JAKARTA, GRESNEWS.COM - Petani dan warga Karawang, Jawa Barat menyatakan akan mempertahankan tanah leluhurnya dari eksekusi pengadilan. Bahkan mereka mengancam akan menutup Tol Cikampek seperti terjadi pada 2013 silam.

Kuasa hukum warga dan petani yang bersengketa Yono Kurniawan mengatakan saat ini kondisi di Karawang dalam status waspada. Ada ancaman eksekusi dari pengadilan meskipun DPR dan Komnas HAM telah meminta untuk menundanya. Atas ancaman tersebut, warga dan petani menyatakan siap mati untuk mempertahankan tanah leluhurnya tersebut.

Warga dan petani menuding aparat negara yang seharusnya melindungi masyarakat malah menjadi alat pengusaha hitam. Yono mengaku kecewa dengan penegakan hukum. Aparat yang negara yang difasilitasi dan digaji oleh uang rakyat serta diberikan kewenangan melindungi rakyat malah berperilaku sebaliknya. Kewenangan itu dipergunakan untuk menindas rakyat.

"Seharusnya mereka menjadi pelayan rakyat bukan menzolimi," kata Yono kepada Gresnews.com dalam pesan singkatnya, Senin (16/6).

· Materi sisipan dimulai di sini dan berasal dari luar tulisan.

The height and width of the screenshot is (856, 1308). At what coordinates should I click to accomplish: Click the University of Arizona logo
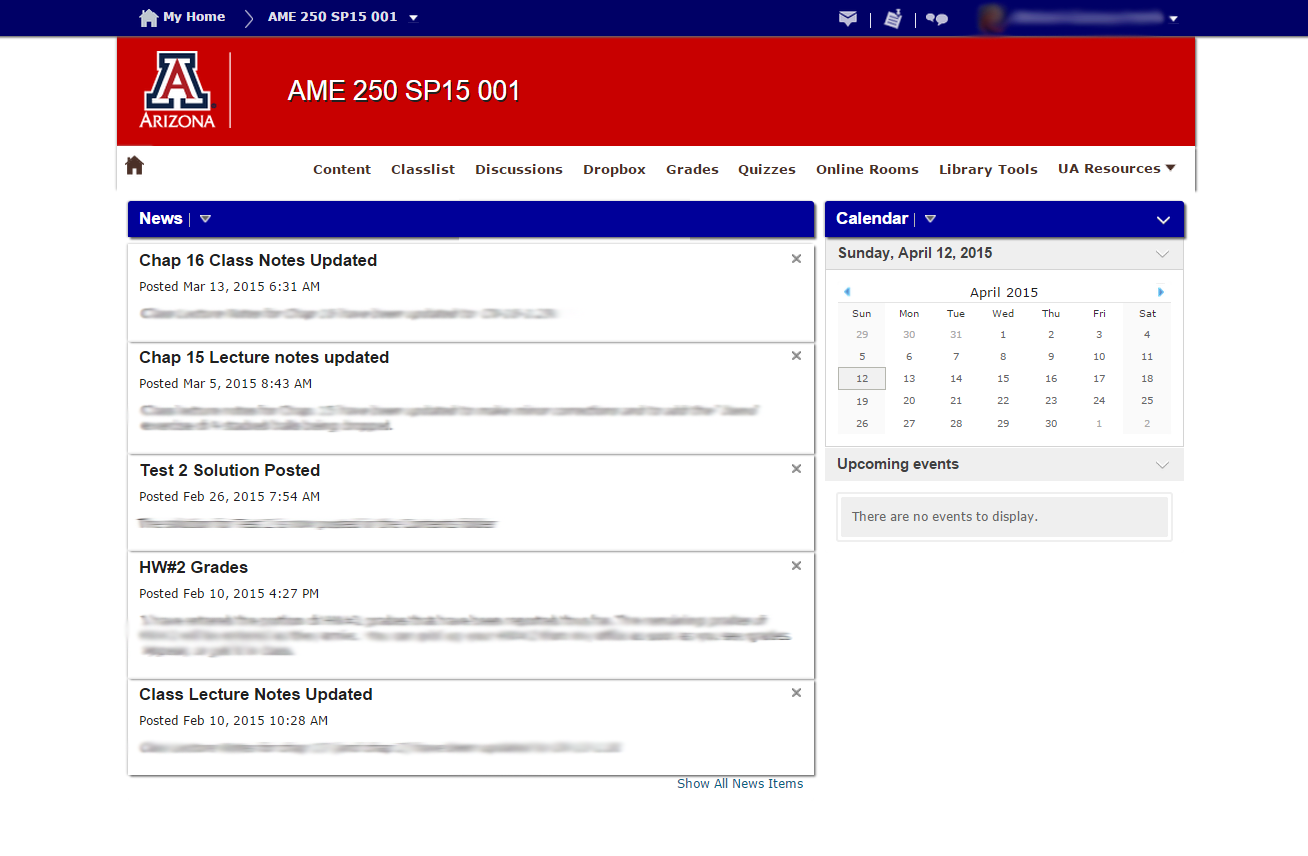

Konflik agraria di Karawang Jawa Barat antara pihak warga dan petani pemilik tanah dengan pihak Perusahaan PT Sumber Air Mas Pratama (PT SAMP), perusahaan yang telah diakuisisi oleh Perusahaan Properti Agung Podomoro Land. Konflik  telah berlangsung hingga 25 tahun dan tak ada penyelesaiannya. Malah yang terjadi Pengadilan Negeri Karawang mengancam akan mengeksekusi lahan seluas 350 hektar milik petani.

Seperti dikatakan Yono sebelumnya, selama ini yang berperkara hanya 84 warga dengan luas tanah 74 hektar. Warga itulah yang dinyatakan kalah di pengadilan. Hanya saja tanah yang akan dieksekusi seluas 350 hektar dan Itulah yang ditolak warga.‬

‪DPR dan Komnas HAM telah turun tangan agar dilakukan penundaan eksekusi. Namun ancaman eksekusi terus membayangi. Kata Anggota Komisi II DPR Rahadi Zakaria kasus sengketa agraria yang menahun ini sangat disayangkan. Seharusnya ada jalan tengah agar konflik ini cepat selesai. Sebab akibat konflik ini, baik rakyat maupun pengusaha mengalami kerugian.

‪Dalam banyak kasus agraria, kata Rahadi, petani dan warga selalu menjadi korban. Karena itu perlu dicari terobosan penyelesaian untuk menyelesaikan sengketa ini. Tidak hanya proses pengadilan semata dalam menyelesaikan kasus ini, pendekatan lain juga diperlukan.‬

‪"Penegakan hukum perlu tapi jangan dieksploitir dan semena-mena kepada masyarakat," kata Rahadi kepada Gresnews.com.

‪Karena itu rencana eksekusi lahan dengan cara paksa perlu dikaji ulang. Rahadi mendesak pengadilan menunda eksekusi hingga ditemukan titik temu dalam perkara ini.

Hingga saat ini  Komnas HAM terus melakukan kajian dan penyelidikan atas sengketa tersebut. Kepala Biro Penegakan HAM dari Komnas HAM, Johan Efendi. Menurut Johan ada fakta dan data-data yang terlewatkan oleh pengadilan dan juga pertimbangan-pertimbangan putusan yang dikeluarkan. Begitu juga dengan fakta-fakta baru yang ditemukan.

"Masih dilakukan pemeriksaan dokumen-dokumen yang  didapat dengan dokumen-dokumen yang ada dipengadilan, karena di duga banyak pemalsuan, sehingga harus dibuktikan mana yang benar," kata Johan.